The Midgard Bestiary can be a little confusing, because they use the same cover illustration for all different editions of the book. It’s a great image, so I can see why! But this version of the book, designed for the Pathfinder RPG, looks really similar to the AGE System bestiary. If you’re looking to buy some Midgard monsters, take an extra second to make sure you’re grabbing the right book.
So is this just a revision of the AGE bestiary, with Pathfinder stats? Not at all. This is a totally different monster book. It shares a few of the same monsters because both books draw from published adventures in the Midgard campaign world, which itself draws from various European folk legends. However, the Pathfinder Bestiary has roughly twice as many monsters, and the “duplicate” monsters are obviously extensively different, stats-wise.
This monster collection does have a very European flavor — you won’t find any Asian-themed monsters, no Aztec monsters either. There are some dragon variants and a smattering of demons and devils. There’s a whole sub-theme of “subtly creepy” creatures sewn through the pages. Death butterflies, drowned maidens, and weird haunted trees may seem fairly innocuous at first. They are not, in fact, innocuous.
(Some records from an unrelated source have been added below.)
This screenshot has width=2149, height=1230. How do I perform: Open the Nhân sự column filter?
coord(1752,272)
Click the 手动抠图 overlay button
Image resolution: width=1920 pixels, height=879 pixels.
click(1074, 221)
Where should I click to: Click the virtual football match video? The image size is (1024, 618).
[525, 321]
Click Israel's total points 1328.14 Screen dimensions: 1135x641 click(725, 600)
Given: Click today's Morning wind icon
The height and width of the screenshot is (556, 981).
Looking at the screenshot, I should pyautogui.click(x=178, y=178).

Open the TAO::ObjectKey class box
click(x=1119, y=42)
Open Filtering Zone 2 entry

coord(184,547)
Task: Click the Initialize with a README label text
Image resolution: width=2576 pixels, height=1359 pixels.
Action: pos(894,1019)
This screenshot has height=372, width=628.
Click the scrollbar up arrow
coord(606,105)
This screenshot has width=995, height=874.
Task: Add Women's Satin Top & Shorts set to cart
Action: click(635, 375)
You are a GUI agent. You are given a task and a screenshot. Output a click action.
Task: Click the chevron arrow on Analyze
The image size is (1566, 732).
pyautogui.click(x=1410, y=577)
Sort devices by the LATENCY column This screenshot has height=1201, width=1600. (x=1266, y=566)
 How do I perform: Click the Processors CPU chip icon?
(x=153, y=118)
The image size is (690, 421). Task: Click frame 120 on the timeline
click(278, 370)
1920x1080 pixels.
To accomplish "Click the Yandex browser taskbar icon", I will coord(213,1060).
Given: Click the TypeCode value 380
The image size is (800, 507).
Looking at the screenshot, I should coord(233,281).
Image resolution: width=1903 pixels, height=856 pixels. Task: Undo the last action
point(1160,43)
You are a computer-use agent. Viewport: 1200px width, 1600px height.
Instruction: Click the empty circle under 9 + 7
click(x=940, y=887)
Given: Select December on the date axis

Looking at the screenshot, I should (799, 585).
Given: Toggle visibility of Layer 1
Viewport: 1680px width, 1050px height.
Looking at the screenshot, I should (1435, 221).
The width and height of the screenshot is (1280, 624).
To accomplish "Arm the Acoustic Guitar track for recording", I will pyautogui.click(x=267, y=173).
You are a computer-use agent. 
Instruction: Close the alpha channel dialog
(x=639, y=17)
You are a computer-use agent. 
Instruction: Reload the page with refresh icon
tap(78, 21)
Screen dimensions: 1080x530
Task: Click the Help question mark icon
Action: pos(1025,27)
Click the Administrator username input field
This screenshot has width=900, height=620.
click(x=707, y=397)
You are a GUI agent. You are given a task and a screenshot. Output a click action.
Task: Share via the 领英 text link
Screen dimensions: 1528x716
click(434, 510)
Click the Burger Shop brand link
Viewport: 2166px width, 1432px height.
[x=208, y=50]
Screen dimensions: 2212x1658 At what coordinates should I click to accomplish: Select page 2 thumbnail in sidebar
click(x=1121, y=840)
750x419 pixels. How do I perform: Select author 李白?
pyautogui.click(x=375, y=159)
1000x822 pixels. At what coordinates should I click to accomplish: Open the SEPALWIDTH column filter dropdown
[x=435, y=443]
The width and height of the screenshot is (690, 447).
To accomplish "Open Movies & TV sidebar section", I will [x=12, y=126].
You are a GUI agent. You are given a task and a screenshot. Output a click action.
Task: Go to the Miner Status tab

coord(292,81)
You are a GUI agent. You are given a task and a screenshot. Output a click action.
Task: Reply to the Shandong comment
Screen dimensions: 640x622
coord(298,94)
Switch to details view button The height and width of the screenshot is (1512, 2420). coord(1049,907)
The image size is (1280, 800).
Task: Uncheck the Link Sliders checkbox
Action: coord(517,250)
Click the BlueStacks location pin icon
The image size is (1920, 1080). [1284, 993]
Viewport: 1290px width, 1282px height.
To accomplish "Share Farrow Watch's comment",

The strongest recurrent theme, though, is utterly insane terrifying bizarre creatures from beyond your most twisted imaginings. Let’s start with the strangling watcher, a worm on four tentacle legs, with one giant eye and weird feather antennae. The doppelrat is just a rat. A rat that splits into two rats, each of which split into two more, each of which…yeah, get it? Lots of rats.
The derro fetal savant is an infant creature carried around in a cage that will attempt to swap souls with you. A child of the briar is a hybrid fae infant/plant, covered in thorns. And we can’t forget the bukavac, a six-legged, vaguely humanoid horror that leaps out of swamps and yells at you.
With good art, bizarre monsters, and Open Design’s solid track record, this Bestiary undoubtedly has a place on your creature catalog shelf.